Ask CPAG Online - What is the significance of case law?

Much about the way the tests of limited capablity for work (LCW) and limited capablity for work related activity (LCWRA) should be applied and the meaning of the terms used in the legislation is decided by case law (i.e. appeal decisions made by the Upper Tribunal and higher courts) which is legally binding on the DWP and tribunals. There is extensive (and occasionally conflicting) case law on LCW and LCRWA and more is emerging all the time.

Where can you find the case law?

  • LASA provide updated commentary on developing case law through wcainfo.
  • Commentary on the most significant case law can be found in Volume 1 of Sweet and Maxwell’s Social Security Legislation: Non Means Tested Benefits and ESA’, (used by tribunals) new editions of which appear every year.
  • CPAG provides case summaries of significant decisions in our Welfare Rights Bulletin which appears six times per year and our Handbook refers to significant case law.
  • Rightsnet ( includes case summaries of all Upper Tribunal decisions, with a search facility for ESA or particular decisions.

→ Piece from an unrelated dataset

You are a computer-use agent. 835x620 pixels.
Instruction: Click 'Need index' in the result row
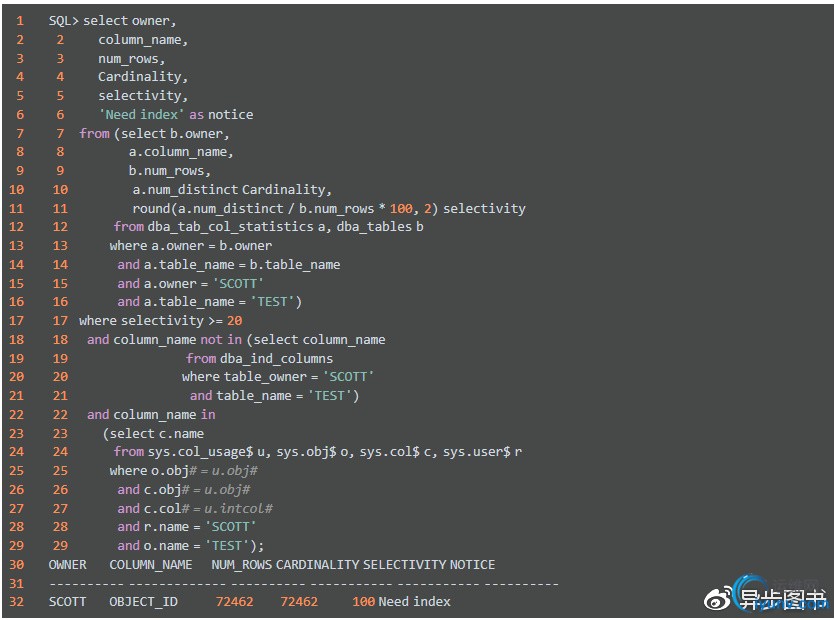coord(414,602)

  • Upper Tribunal decisions can be viewed and downloaded directly from the Ministry of Justice Tribunals Judiciary (with a search facility) at

What are the main areas of case law?

There are four main areas of case law:

  • General approach to the LCW descriptors, which requires a ‘broad brush’, ‘non-snapshot’ approach to whether you can undertake and complete an activity most of the time, with reasonable regularity, taking into account pain, fatigue, dizziness, and the effects of medication.

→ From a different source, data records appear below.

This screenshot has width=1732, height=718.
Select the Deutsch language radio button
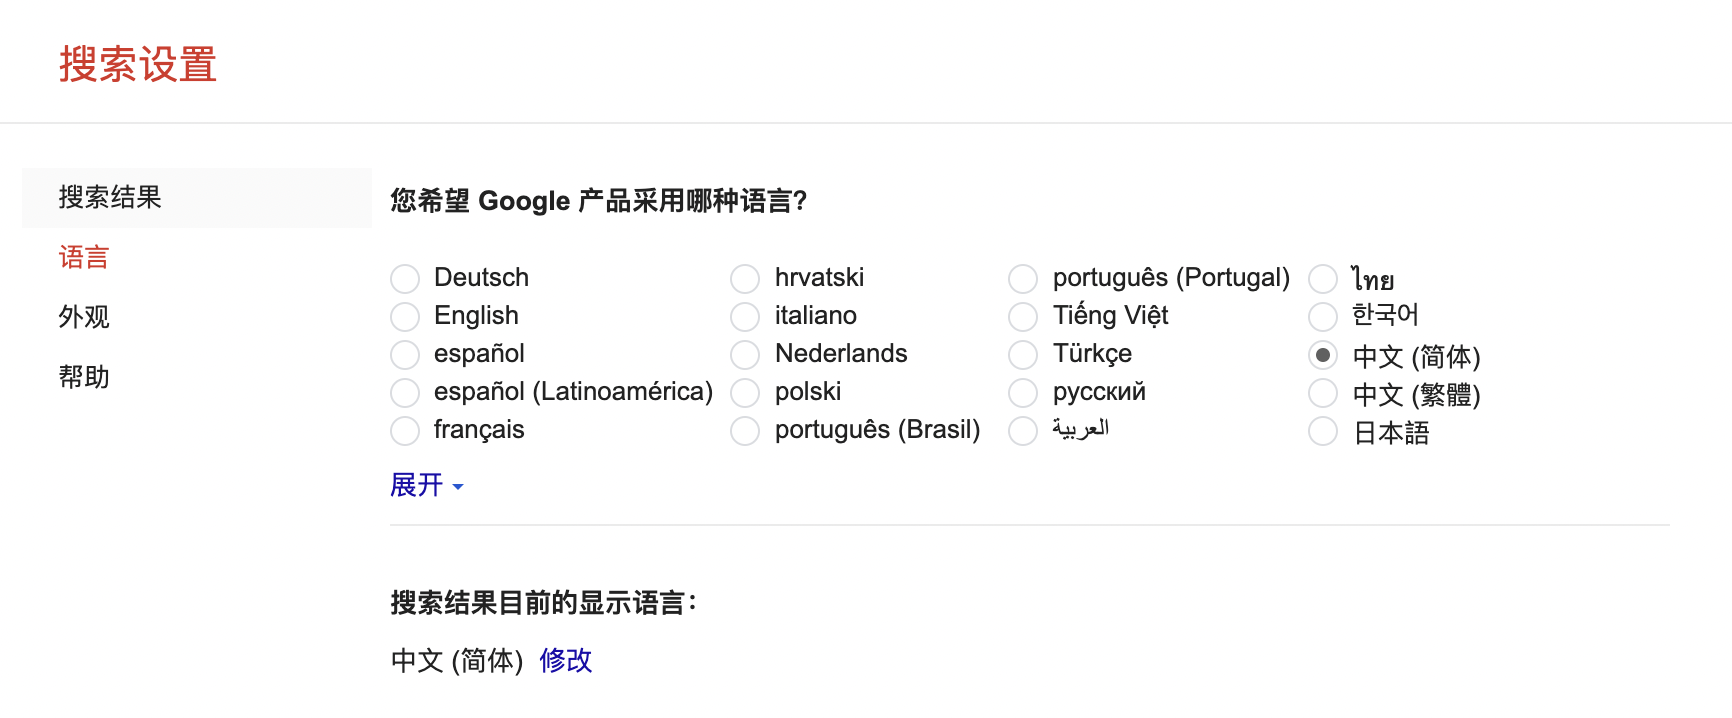405,278
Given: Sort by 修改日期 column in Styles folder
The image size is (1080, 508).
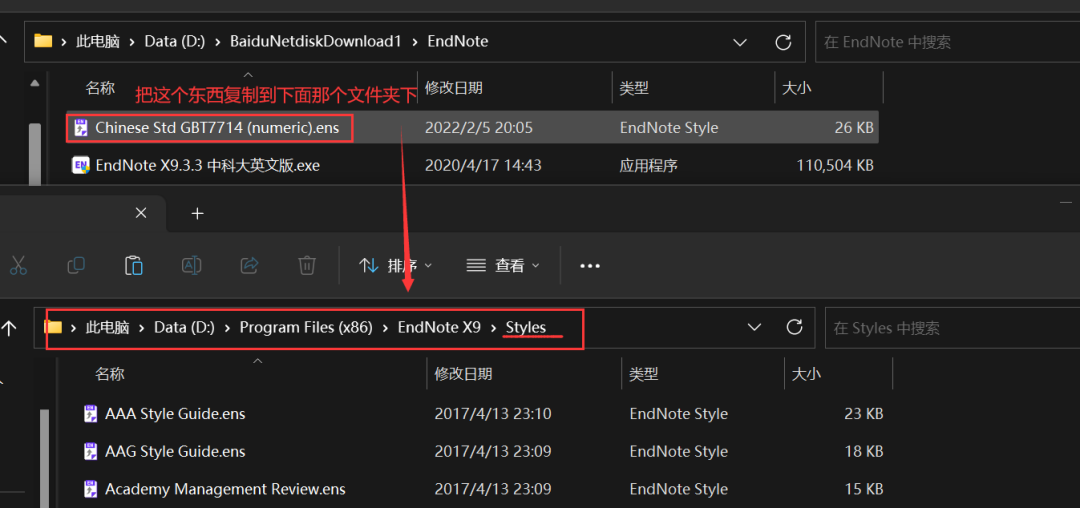Looking at the screenshot, I should tap(464, 374).
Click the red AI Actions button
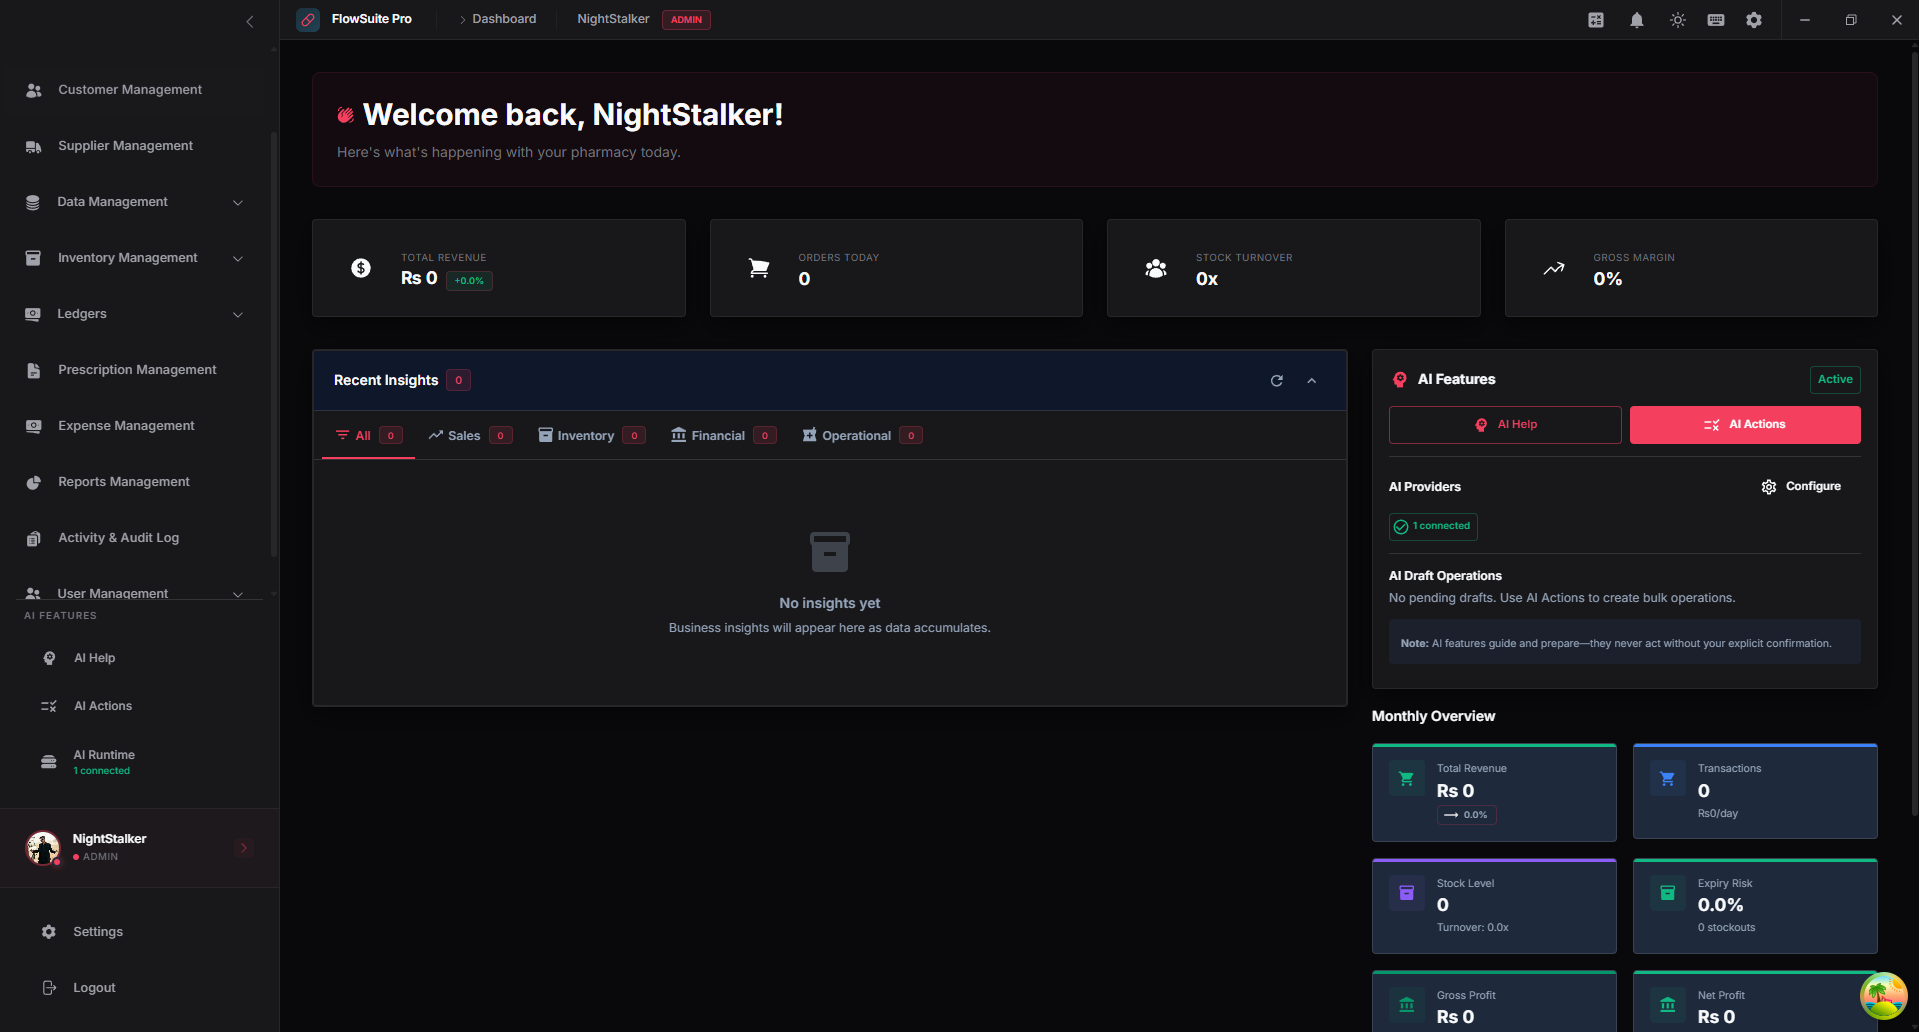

  • Individual activities and descriptors. Examples include,where there has been extensive case law on whether a manual wheelchair could reasonably be used by a claimant who does not have one. One of the leading cases by a 3 Judge panel, which also reviews previous case law, is PR and SI v SSWP (ESA) [2014] UKUT 0308 (AAC)

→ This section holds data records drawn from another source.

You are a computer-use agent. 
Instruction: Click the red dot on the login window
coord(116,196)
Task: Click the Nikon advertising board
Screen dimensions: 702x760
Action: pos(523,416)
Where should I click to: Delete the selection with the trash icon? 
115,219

  • Being treated as having LCW and LCRWA on the grounds of substantial risk to health. This requires consideration of the range or type of work or work related activity you could reasonably be expected to undertake, including any difficulties travelling to work or appointments. The wider consequences of being found not to have LCW or LCWRA must also be considered e.g. the effects on your mental and physical health of losing ESA entitlement, and being required to engage in work related activity or having to satisfy the JSA jobseeking conditions. In general, the onus is on the DWP to establish that you can undertake work or WRA without a substantial risk to health. The DWP should provide evidence of the type of work or work related activity available in the relevant area which you might reasonably be expected to undertake.One of the leading cases by a 3 Judge panel, which also reviews previous case law on work related activity is IM v SSWP (ESA) [2014] UKUT 0412

  • Treatment and weighing of evidence from DWP medical assessments, the claimant, and the claimant’s doctors and other professionals. Decision makers and tribunals should not automatically give more weight to ESA85 medical reports. Your personal evidence is entirely valid and should only be rejected as unreliable or wrong for a good reason. Evidence relating to previous assessments should be taken into account. Findings that particular descriptors apply may be relevant when deciding if other descriptors or ‘exceptional circumstances’ apply.